Aim of the exercise: Could you repeat every line below exactly, skipping the images?

Information provided:

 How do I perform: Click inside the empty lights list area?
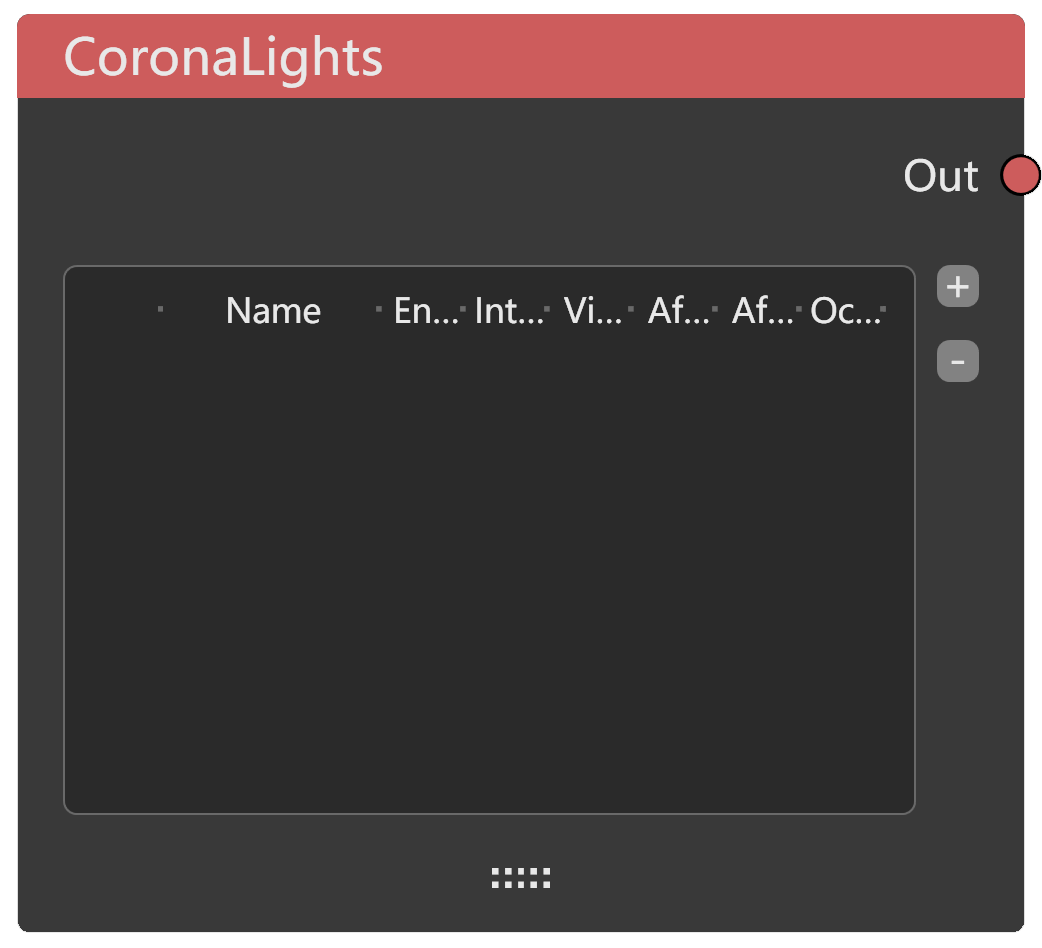coord(488,570)
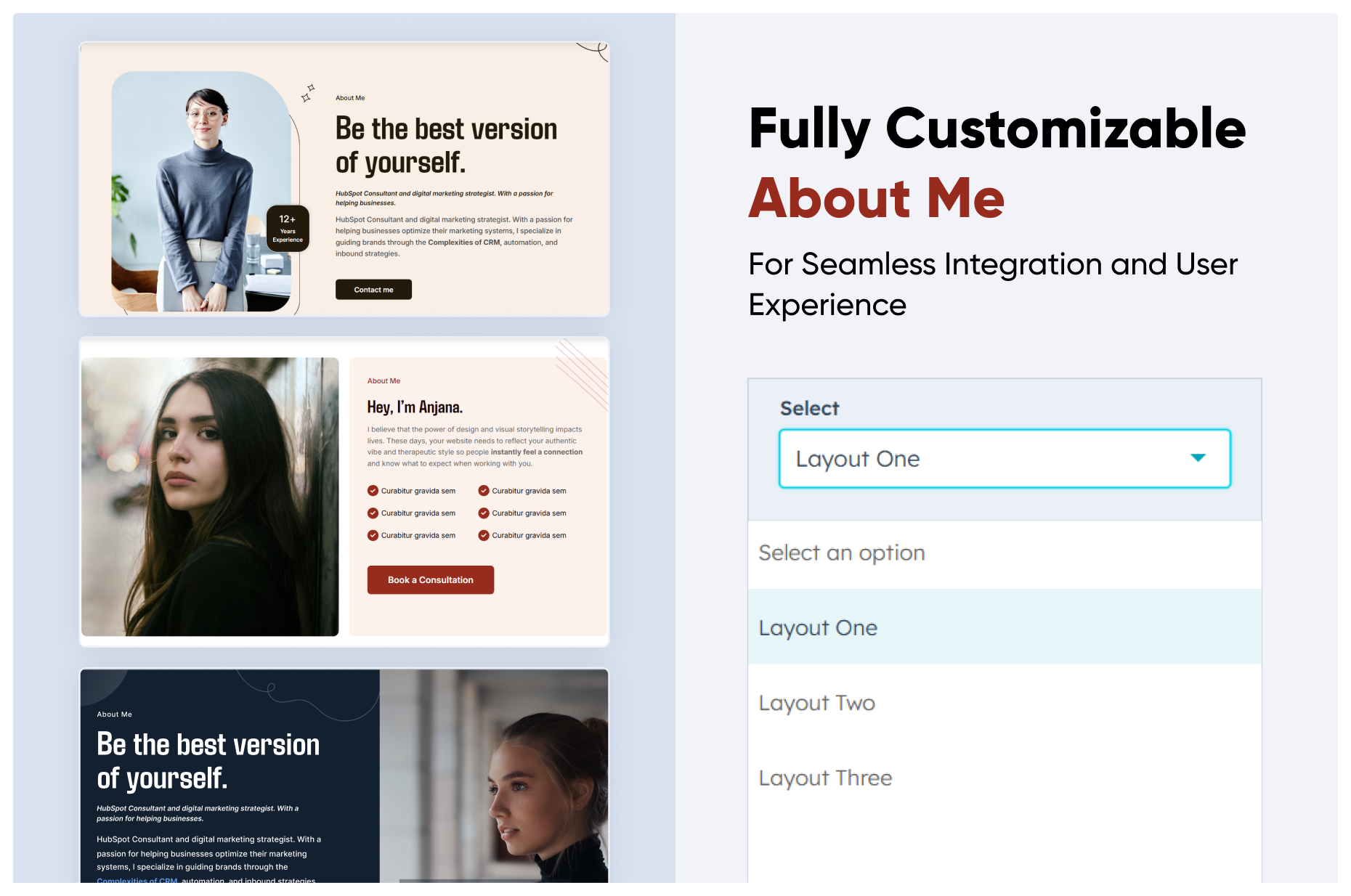This screenshot has height=896, width=1351.
Task: Click the Contact me button
Action: pos(373,290)
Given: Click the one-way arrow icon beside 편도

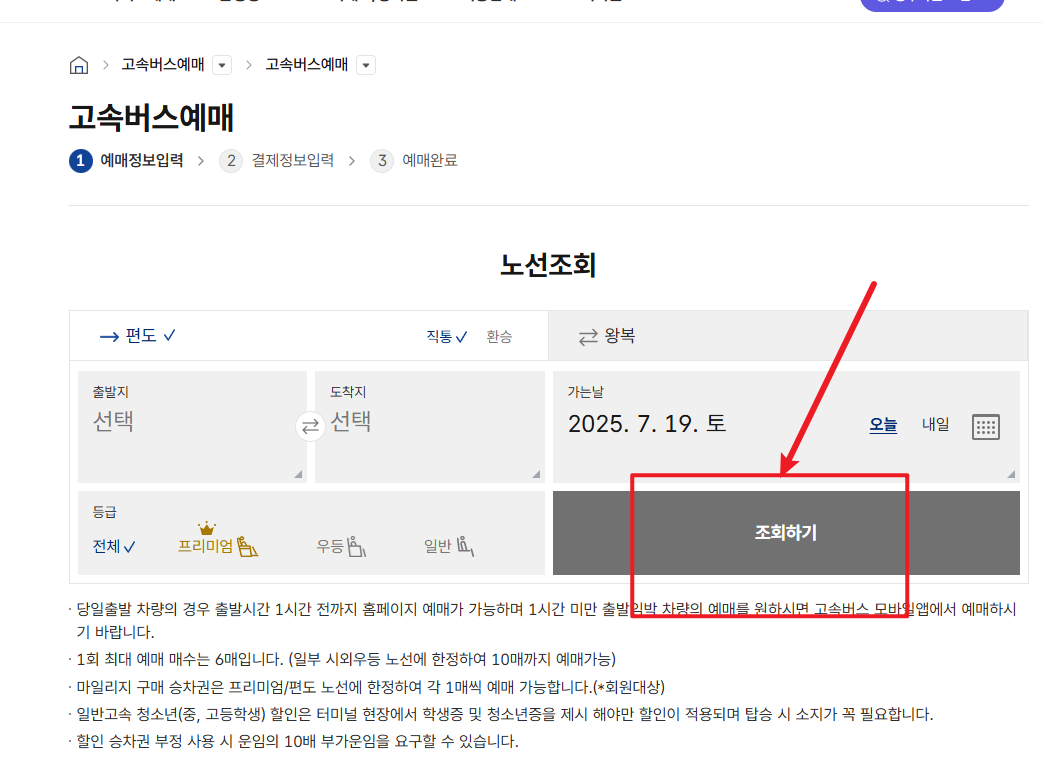Looking at the screenshot, I should pos(108,336).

Answer to this problem:
 How do I perform: Click inside the empty lights list area?
coord(488,570)
This screenshot has height=896, width=1351.
Task: Click the Contact me button
Action: pos(373,290)
Given: Click the one-way arrow icon beside 편도

Looking at the screenshot, I should pos(108,336).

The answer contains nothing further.